__WHAT IS REQUIRED__. Render the records below as a two-column CSV with the headers input and output, one row per record, with its text under input and its answer under output, each in a single quoted field with line breaks replaced by spaces. Include every record and leave the pictures out.

Word and item position data:
+ + +

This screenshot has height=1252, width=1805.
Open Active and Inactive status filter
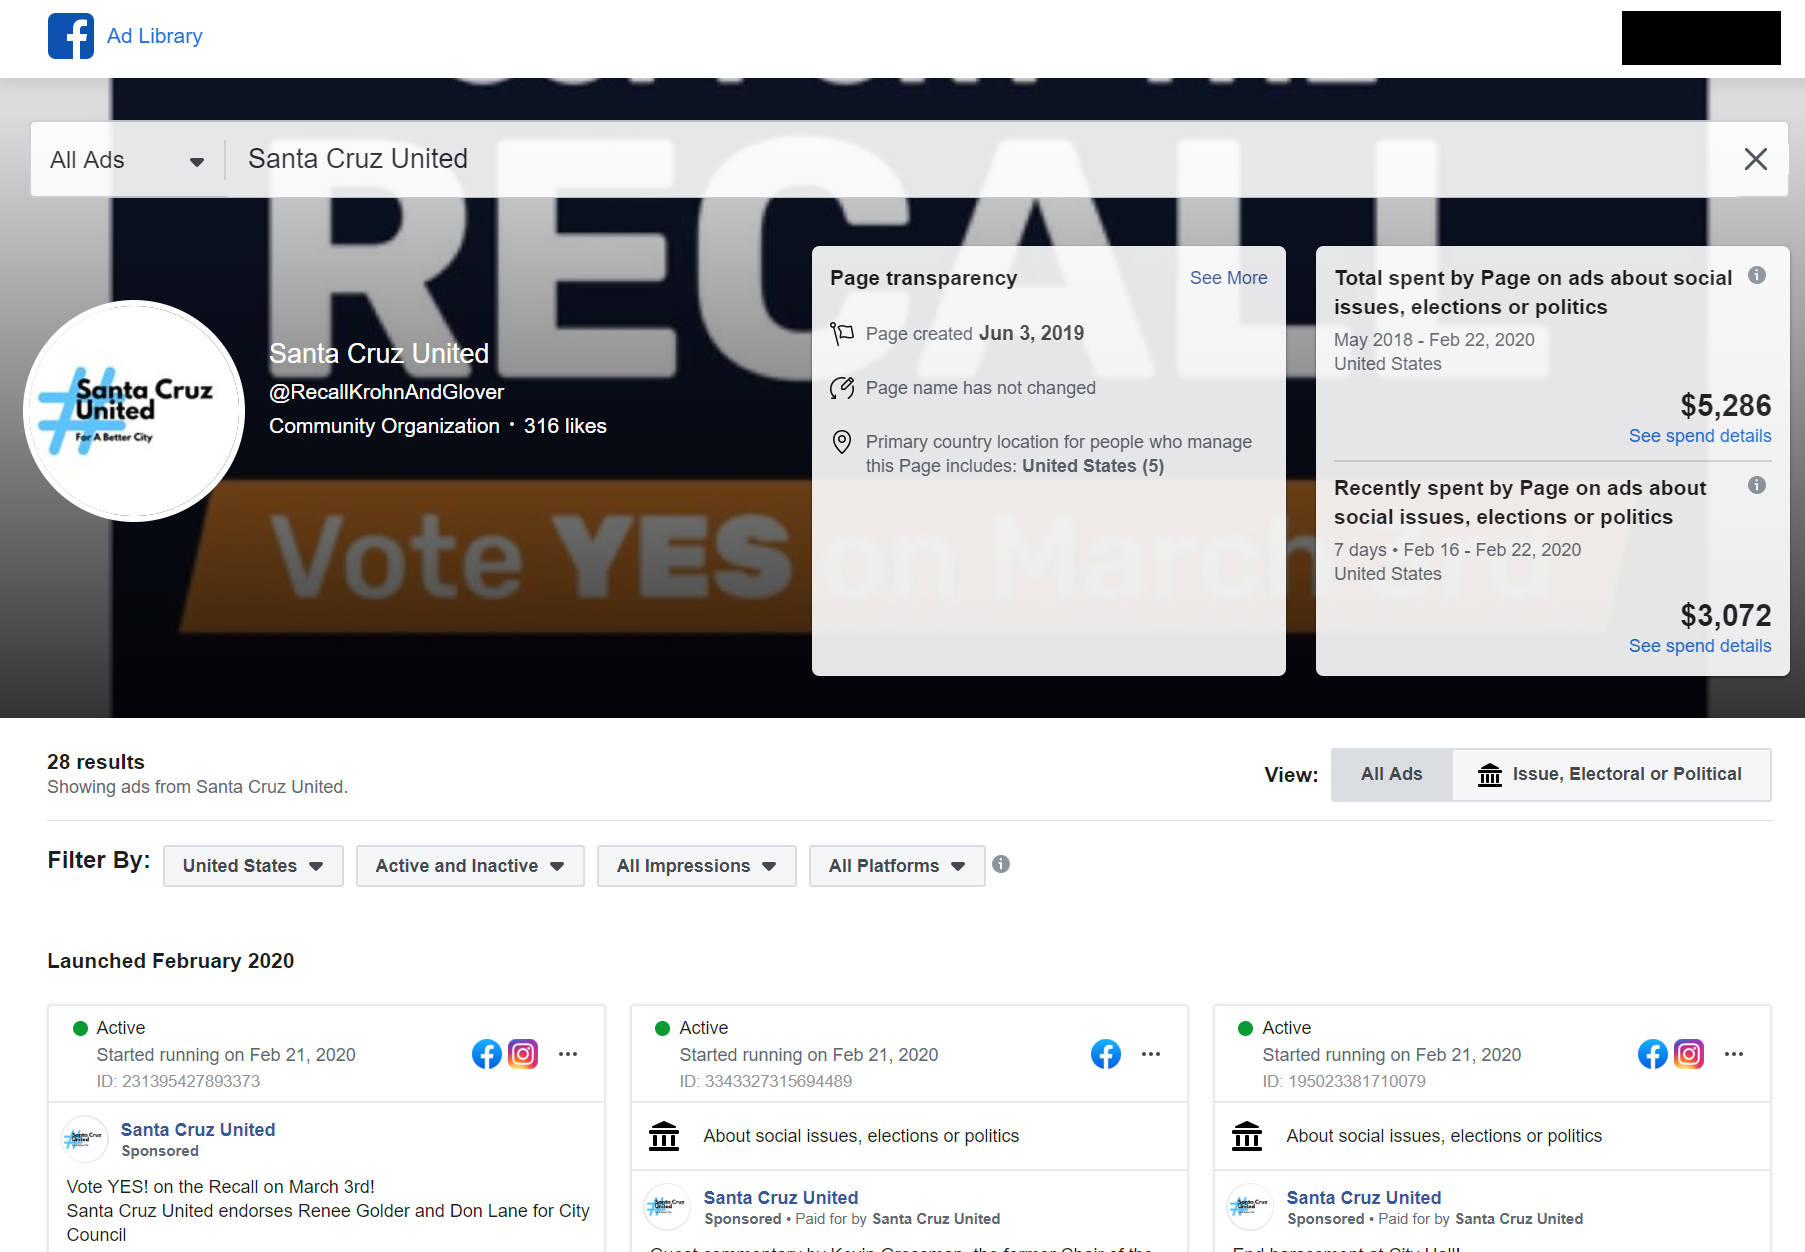click(470, 866)
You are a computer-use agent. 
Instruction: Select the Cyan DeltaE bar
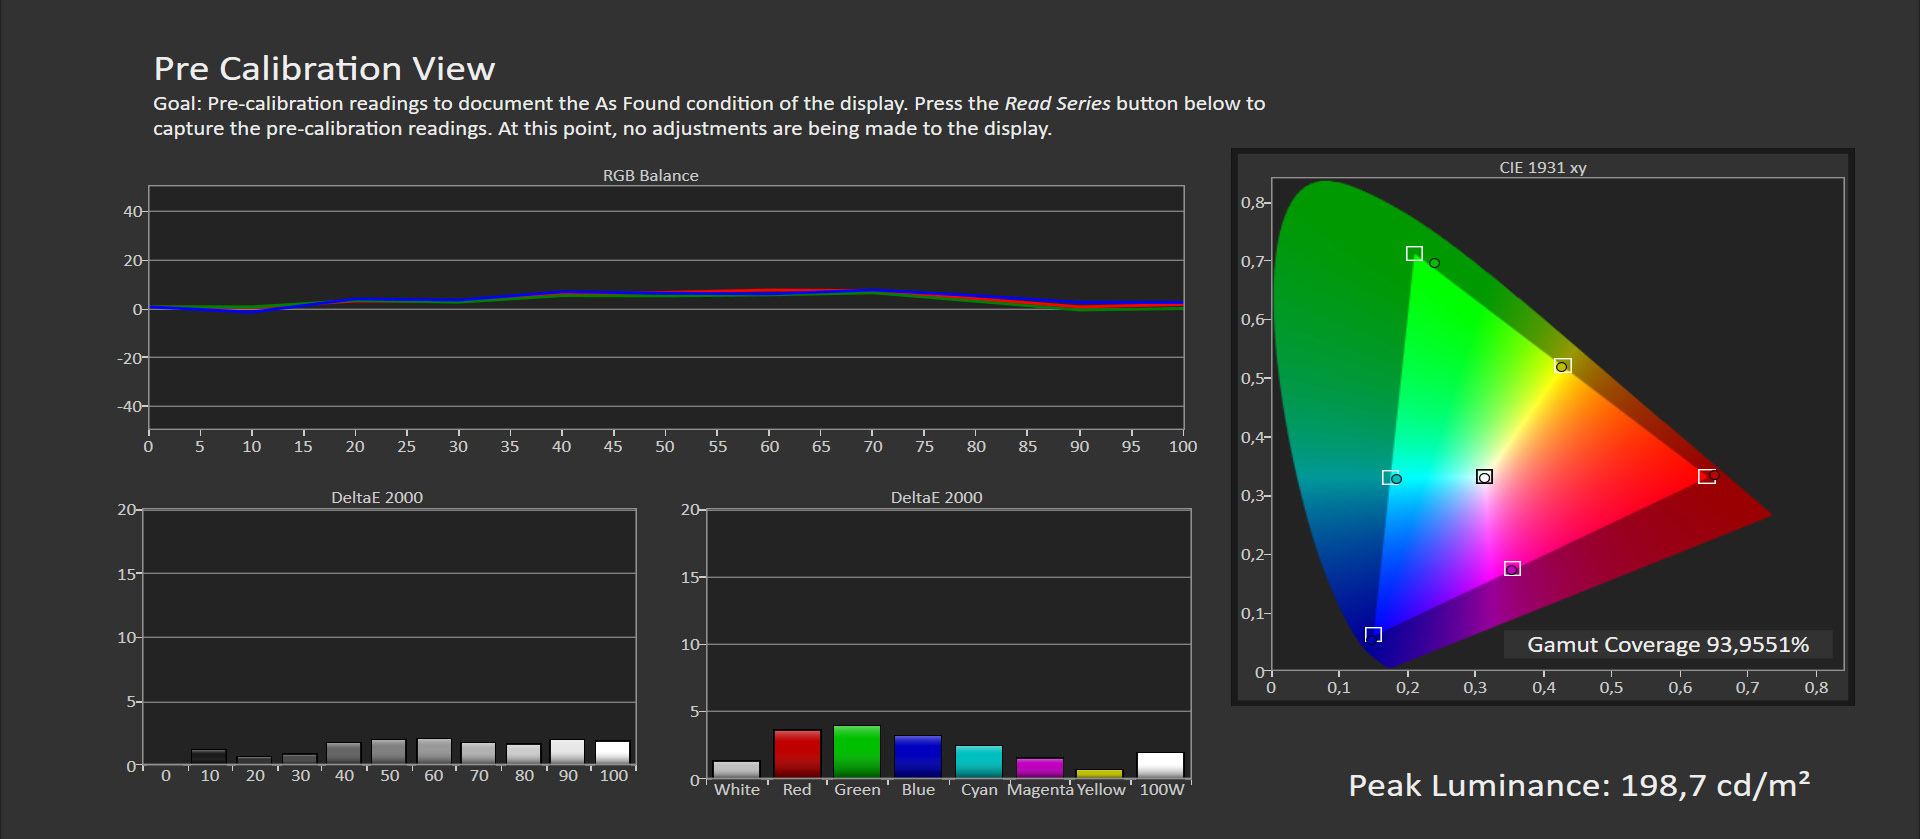pyautogui.click(x=979, y=762)
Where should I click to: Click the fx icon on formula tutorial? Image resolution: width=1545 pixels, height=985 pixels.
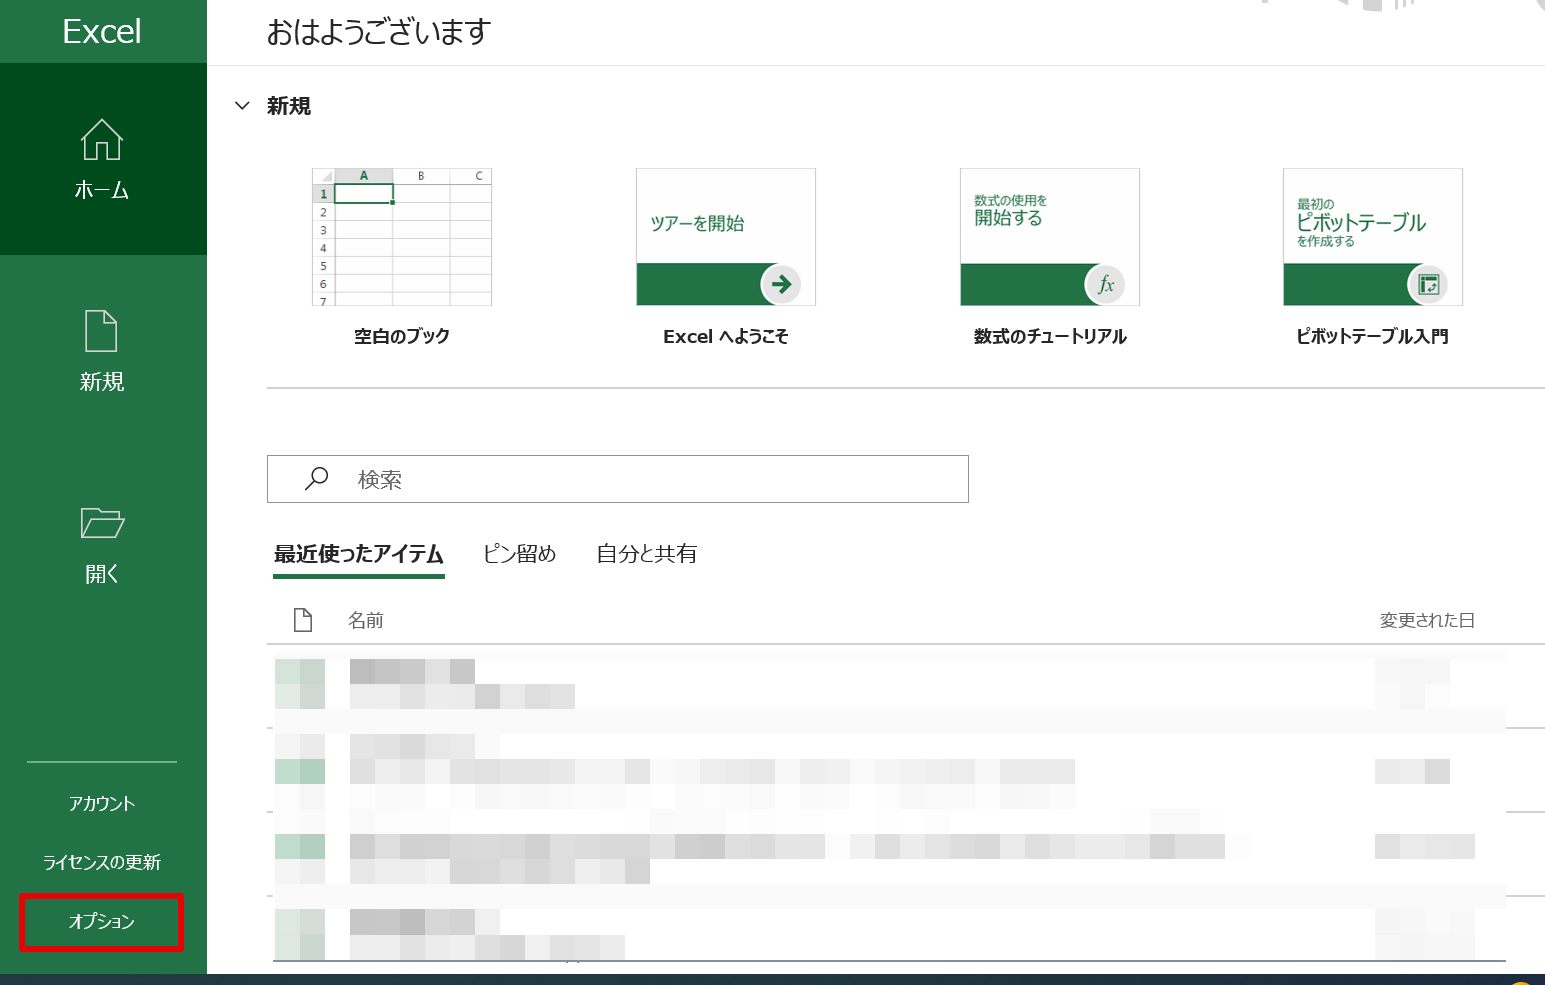1105,284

+ + +

__ANSWER FOR THE TASK__.
input,output
"This screenshot has height=1252, width=1805. Open Active and Inactive status filter","click(470, 866)"
"You are a computer-use agent. Instruction: Select the Cyan DeltaE bar","pyautogui.click(x=979, y=762)"
"Where should I click to: Click the fx icon on formula tutorial? Image resolution: width=1545 pixels, height=985 pixels.","1105,284"